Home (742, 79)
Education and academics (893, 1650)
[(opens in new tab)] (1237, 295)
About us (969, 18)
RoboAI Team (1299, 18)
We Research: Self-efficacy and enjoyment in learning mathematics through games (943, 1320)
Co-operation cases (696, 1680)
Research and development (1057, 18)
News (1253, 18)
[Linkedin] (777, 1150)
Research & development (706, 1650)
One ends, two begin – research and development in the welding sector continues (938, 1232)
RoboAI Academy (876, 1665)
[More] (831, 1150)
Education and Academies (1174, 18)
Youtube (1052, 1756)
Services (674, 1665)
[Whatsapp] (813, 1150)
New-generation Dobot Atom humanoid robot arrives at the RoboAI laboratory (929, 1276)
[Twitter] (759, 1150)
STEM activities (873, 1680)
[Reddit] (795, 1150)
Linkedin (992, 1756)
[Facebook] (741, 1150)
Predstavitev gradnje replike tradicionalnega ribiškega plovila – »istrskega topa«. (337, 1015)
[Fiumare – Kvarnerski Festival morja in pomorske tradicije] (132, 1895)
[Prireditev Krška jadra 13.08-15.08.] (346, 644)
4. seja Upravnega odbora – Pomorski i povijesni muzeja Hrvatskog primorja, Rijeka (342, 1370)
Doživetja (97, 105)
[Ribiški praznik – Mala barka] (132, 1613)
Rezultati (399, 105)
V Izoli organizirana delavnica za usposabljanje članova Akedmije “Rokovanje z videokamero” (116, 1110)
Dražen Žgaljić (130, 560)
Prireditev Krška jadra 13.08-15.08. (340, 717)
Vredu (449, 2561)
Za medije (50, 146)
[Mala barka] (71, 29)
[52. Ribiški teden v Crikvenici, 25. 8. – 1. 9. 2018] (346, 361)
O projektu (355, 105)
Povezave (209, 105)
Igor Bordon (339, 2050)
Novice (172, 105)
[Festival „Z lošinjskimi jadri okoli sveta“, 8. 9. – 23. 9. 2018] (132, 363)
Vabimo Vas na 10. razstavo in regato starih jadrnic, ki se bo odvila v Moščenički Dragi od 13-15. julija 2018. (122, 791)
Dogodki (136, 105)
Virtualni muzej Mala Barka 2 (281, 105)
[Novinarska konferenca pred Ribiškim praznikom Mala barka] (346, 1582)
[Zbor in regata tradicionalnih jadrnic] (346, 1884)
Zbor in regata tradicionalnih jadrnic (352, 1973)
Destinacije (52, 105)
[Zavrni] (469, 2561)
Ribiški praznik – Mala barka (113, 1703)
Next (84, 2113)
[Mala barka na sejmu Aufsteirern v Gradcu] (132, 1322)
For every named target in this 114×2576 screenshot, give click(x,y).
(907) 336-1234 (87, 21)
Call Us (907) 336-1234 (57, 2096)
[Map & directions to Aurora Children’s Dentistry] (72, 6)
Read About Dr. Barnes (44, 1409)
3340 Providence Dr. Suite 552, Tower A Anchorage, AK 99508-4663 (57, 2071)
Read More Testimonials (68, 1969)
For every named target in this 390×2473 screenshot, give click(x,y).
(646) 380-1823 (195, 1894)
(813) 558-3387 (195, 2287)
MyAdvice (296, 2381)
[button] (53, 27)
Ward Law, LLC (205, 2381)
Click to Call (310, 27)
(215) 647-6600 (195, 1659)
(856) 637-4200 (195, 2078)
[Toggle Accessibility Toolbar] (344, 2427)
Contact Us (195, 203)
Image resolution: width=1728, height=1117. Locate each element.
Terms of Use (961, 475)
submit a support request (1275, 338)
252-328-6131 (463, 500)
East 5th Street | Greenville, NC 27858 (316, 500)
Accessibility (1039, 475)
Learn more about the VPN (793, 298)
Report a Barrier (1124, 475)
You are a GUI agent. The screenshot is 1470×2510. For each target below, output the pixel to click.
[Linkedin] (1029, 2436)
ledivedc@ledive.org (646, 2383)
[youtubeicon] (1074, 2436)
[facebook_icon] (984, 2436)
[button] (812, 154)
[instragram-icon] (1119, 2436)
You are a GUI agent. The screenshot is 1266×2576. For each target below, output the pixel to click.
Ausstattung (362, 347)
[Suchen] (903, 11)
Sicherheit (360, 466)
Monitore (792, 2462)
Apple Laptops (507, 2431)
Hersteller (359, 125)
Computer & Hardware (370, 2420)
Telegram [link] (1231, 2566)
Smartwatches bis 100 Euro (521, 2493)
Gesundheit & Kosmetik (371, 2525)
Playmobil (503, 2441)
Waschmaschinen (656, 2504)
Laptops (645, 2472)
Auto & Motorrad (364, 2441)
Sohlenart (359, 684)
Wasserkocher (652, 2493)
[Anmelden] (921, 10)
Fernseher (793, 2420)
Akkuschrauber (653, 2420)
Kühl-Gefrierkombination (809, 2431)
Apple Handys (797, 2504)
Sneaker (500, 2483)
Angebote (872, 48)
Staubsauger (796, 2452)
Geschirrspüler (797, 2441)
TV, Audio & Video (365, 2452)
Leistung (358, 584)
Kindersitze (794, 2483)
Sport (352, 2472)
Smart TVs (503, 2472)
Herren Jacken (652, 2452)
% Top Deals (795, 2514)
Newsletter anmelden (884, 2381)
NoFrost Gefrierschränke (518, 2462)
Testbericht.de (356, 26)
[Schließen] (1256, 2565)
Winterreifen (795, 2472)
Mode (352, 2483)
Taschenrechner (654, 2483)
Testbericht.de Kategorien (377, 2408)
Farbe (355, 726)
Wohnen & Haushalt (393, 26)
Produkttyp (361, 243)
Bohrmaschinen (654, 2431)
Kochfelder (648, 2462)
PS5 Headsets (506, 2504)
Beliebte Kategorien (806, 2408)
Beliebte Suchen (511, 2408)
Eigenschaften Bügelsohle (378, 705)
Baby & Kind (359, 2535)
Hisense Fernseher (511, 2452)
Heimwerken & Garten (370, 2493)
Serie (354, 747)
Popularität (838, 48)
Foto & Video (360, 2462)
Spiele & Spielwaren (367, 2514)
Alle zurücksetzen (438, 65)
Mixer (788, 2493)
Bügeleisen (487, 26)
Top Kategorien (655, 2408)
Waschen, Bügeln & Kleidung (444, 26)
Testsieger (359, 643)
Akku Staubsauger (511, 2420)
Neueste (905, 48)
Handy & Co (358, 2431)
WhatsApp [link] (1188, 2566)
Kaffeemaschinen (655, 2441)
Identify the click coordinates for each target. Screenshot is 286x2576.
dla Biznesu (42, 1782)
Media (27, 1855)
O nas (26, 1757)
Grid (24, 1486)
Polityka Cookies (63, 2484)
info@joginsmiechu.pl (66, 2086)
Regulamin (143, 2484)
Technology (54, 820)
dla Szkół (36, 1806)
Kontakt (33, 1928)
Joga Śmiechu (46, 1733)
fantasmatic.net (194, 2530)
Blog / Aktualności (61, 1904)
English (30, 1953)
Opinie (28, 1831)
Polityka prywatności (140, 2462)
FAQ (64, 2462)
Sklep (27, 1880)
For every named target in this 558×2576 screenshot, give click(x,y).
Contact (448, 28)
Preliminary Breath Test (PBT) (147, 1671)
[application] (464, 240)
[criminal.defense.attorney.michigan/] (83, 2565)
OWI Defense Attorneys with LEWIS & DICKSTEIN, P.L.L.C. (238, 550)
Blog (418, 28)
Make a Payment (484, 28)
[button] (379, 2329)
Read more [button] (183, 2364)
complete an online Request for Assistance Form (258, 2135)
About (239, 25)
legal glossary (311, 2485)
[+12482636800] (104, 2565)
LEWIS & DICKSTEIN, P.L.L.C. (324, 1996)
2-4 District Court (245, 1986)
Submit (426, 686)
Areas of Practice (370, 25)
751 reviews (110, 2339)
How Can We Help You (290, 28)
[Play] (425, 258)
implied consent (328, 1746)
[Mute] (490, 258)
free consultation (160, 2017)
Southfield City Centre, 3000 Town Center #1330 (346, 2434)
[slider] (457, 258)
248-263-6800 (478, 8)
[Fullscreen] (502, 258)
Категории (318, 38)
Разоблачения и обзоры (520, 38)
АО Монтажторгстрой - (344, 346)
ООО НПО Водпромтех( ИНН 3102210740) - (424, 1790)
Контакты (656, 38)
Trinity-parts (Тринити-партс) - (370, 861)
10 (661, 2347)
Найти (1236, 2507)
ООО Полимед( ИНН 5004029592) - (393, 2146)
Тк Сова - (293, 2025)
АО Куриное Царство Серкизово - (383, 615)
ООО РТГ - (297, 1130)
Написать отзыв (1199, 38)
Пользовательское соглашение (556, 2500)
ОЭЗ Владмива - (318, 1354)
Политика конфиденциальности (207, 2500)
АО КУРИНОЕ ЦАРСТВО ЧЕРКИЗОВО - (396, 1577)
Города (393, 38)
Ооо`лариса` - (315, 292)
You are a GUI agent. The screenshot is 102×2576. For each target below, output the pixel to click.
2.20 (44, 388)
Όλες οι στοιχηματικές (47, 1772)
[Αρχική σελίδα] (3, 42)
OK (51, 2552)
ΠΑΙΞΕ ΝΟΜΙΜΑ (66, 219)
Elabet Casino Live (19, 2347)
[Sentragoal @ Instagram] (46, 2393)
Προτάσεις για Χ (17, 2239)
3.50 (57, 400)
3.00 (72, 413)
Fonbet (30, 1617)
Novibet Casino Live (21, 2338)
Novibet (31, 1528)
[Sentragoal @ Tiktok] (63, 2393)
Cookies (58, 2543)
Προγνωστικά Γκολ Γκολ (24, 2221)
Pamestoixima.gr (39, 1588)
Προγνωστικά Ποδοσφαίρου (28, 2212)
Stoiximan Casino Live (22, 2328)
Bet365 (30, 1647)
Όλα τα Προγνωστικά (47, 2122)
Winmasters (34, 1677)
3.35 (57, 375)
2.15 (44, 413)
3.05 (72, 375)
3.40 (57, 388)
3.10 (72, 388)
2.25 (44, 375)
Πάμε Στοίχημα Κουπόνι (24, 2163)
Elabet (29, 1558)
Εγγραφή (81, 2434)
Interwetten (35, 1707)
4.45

> [Work to be completed]: Taking the entries above, print exactly the lines starting at the line with "Read More Testimonials (68, 1969)" and ending at the line with "ledivedc@ledive.org (646, 2383)", both included.

> [The completed task]:
Read More Testimonials (68, 1969)
For every named target in this 390×2473 screenshot, give click(x,y).
(646) 380-1823 (195, 1894)
(813) 558-3387 (195, 2287)
MyAdvice (296, 2381)
[button] (53, 27)
Ward Law, LLC (205, 2381)
Click to Call (310, 27)
(215) 647-6600 (195, 1659)
(856) 637-4200 (195, 2078)
[Toggle Accessibility Toolbar] (344, 2427)
Contact Us (195, 203)
Image resolution: width=1728, height=1117. Locate each element.
Terms of Use (961, 475)
submit a support request (1275, 338)
252-328-6131 (463, 500)
East 5th Street | Greenville, NC 27858 (316, 500)
Accessibility (1039, 475)
Learn more about the VPN (793, 298)
Report a Barrier (1124, 475)
You are a GUI agent. The screenshot is 1470×2510. For each target below, output the pixel to click.
[Linkedin] (1029, 2436)
ledivedc@ledive.org (646, 2383)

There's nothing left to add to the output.